Gorbaczow przez całe swoje życie funkcjonował, wspierał i był w komunistycznym aparacie, od 1979 roku uczestnicząc w nim na szczeblu centralnym, a tym samym współodpowiadając również za wszystkie zbrodnie sowieckie od tego czasu. Gorbaczow nie był żadnym „reformatorem”, był twardogłowym sowietem, który nawet w ostatnim czasie mówił o „rosyjskim Krymie i Donbasie”. Prawdę zatem mówi minister obrony Litwy Arvydas Anušauskas, który wprost nazywa Gorbaczowa przestępcą.

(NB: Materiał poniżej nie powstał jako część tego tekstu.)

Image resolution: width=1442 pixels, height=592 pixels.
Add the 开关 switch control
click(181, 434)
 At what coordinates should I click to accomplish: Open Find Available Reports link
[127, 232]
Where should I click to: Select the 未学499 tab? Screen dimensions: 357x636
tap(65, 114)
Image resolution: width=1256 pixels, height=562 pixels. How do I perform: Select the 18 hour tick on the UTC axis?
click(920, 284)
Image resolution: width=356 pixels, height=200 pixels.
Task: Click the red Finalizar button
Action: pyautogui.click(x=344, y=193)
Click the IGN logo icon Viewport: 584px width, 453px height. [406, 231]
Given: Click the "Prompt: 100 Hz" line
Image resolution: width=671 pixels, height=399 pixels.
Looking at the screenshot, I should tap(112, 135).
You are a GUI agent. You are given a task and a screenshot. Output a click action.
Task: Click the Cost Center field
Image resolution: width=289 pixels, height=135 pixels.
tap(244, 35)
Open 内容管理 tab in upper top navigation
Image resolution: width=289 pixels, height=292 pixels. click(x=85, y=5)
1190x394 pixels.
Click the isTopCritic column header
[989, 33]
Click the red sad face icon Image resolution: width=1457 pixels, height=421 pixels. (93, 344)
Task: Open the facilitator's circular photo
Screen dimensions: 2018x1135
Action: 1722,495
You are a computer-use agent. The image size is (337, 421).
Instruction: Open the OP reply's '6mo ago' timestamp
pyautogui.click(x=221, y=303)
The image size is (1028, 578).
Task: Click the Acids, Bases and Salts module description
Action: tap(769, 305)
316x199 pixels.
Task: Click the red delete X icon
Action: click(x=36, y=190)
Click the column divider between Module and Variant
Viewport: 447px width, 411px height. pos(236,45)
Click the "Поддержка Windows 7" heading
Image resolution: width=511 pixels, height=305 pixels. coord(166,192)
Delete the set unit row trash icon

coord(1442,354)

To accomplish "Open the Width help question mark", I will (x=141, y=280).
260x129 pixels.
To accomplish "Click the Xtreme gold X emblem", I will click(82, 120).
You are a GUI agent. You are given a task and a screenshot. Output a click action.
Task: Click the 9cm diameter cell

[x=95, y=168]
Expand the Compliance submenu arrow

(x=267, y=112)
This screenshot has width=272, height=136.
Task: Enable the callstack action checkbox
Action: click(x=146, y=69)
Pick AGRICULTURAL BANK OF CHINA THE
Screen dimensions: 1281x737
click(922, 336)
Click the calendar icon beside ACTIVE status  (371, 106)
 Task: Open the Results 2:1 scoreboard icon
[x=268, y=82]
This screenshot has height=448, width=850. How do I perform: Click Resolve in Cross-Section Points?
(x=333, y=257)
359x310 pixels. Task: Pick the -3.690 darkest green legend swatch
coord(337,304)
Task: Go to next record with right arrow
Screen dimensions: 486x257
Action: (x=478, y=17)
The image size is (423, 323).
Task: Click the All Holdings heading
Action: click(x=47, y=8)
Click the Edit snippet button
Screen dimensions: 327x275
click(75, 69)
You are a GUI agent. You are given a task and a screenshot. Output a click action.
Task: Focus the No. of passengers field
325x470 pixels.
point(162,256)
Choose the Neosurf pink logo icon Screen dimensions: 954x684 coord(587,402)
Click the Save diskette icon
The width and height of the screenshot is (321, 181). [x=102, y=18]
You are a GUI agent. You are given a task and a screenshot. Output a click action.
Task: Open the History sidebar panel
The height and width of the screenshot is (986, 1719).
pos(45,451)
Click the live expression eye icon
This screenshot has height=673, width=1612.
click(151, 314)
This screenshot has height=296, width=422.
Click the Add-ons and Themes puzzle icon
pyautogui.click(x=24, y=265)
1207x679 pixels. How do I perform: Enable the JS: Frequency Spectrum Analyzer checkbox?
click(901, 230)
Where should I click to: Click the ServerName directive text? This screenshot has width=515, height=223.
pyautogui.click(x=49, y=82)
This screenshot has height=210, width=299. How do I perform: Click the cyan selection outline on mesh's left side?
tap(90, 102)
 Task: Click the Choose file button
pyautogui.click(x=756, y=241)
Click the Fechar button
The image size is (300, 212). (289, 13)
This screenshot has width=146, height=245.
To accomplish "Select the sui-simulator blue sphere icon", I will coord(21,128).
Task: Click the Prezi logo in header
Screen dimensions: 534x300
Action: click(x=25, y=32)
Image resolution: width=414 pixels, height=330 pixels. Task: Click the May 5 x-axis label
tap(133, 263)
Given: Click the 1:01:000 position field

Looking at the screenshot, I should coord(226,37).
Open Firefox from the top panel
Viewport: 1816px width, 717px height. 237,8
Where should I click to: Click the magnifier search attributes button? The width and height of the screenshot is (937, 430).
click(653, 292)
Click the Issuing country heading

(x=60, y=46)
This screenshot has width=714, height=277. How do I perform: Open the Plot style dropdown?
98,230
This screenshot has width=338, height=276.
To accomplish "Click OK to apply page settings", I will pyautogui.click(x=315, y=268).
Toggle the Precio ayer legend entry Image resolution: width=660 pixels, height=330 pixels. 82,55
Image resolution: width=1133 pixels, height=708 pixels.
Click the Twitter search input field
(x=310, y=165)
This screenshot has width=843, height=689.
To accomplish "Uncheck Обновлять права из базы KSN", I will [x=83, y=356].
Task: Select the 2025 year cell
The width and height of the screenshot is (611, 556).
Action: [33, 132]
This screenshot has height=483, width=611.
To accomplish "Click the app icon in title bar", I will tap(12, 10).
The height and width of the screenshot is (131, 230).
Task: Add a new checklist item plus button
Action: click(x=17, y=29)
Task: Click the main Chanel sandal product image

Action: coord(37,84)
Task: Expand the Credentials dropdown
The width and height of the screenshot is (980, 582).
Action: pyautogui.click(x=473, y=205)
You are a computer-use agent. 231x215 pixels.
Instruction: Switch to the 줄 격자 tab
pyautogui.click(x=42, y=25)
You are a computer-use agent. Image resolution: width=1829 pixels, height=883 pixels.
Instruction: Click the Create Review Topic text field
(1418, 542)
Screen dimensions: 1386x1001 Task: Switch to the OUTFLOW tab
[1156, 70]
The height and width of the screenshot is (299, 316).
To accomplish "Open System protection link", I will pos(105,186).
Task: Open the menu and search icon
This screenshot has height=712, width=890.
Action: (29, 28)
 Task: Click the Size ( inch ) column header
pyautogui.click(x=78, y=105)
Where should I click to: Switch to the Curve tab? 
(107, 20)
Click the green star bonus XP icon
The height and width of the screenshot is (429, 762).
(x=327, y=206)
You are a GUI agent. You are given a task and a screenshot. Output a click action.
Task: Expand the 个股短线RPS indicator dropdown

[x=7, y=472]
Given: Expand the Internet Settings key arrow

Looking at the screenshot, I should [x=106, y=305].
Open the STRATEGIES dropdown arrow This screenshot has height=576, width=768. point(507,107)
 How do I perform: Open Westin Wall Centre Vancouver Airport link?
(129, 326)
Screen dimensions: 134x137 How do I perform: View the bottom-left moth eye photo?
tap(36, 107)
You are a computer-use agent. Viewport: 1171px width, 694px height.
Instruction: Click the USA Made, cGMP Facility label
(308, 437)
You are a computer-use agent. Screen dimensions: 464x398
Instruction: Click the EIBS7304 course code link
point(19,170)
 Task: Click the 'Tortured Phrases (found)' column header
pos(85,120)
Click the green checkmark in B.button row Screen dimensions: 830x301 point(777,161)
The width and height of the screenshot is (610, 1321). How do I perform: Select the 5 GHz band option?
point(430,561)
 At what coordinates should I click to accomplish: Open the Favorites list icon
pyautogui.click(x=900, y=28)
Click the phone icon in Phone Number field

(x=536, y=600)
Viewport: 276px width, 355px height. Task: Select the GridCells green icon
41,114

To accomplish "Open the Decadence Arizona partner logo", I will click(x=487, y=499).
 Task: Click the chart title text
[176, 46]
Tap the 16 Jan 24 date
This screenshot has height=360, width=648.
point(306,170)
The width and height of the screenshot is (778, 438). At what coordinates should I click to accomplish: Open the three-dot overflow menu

Niestety wielu brakuje odwagi by o Gorbaczowie mówić tę prawdę. Głupoty po śmierci Gorbaczowa napisała przewodnicząca Komisji Europejskiej Ursula von der Leyen twierdząc, że odegrał on decydującą rolę w zakończeniu zimnej wojny i upadku żelaznej kurtyny co „otworzyło drogę do wolnej Europy”. Kanclerz Scholz do sukcesów Gorbaczowa dorzucił zjednoczenie Niemiec, a Biden nazwał go”rzadko spotykanym przywódcą, który uczynił świat bezpieczniejszym miejscem”. Być może ten ostatni robi to na przekór Putinowi, który Gorbaczowa uważa za nieudacznika. Nie żadnego reformatora, ale właśnie nieudacznika, który nie potrafił (chociaż chciał) utrzymać jedności Sowietów. Putin manifestując to swoje podejście nawet nie wziął udziału w pogrzebie ostatniego przywódcy ZSRS. Na pogrzeb jednak wybrał się premier Węgier Viktor Orban do końca zdradzając pamięć o antysowieckim powstaniu tego narodu, ale jednocześnie wpisując się w europejską politykę miłości do rzekomo istniejącej demokratycznej Rosji. I tak oto śmierć Gorbaczowa połączyła szefową komisji europejskiej, kanclerza Niemiec i premiera Węgier. Głupota, amnezja i hipokryzja.
Przypadek Gorbaczowa pokazuje, że dyktator bez względu na rozwój wypadków może być nienaruszalny. Dopóki wygrywa – ciężko jest pociągnąć go do odpowiedzialności, bo jest za silny, bo może dalej eskalować konflikt, bo może nie sprzedać gazu, czy też nie dać do kieszeni prowizji od jego sprzedaży. Gdy jednak dyktatorowi nie wyjdą w pełni jego krwawe plany to zawsze może liczyć na Pokojową Nagrodę Nobla i światowe uznanie za to, że świata nie zniszczył, a przecież mógł. Przestępca Gorbaczow spokojnie dożył sędziwego wieku 91 lat. Należy mieć jednak nadzieję, że w przypadku Putina zakończenie będzie inne. Przed jedną z estońskich restauracji obok menu znalazł się taki napis: „Putin, przejdźmy już do tego etapu gdy w swoim bunkrze popełniasz samobójstwo”. Niewątpliwie taki koniec dyktatorów jest zdecydowanie bardziej zasłużony, a etap w bunkrze jest bardzo oczekiwany.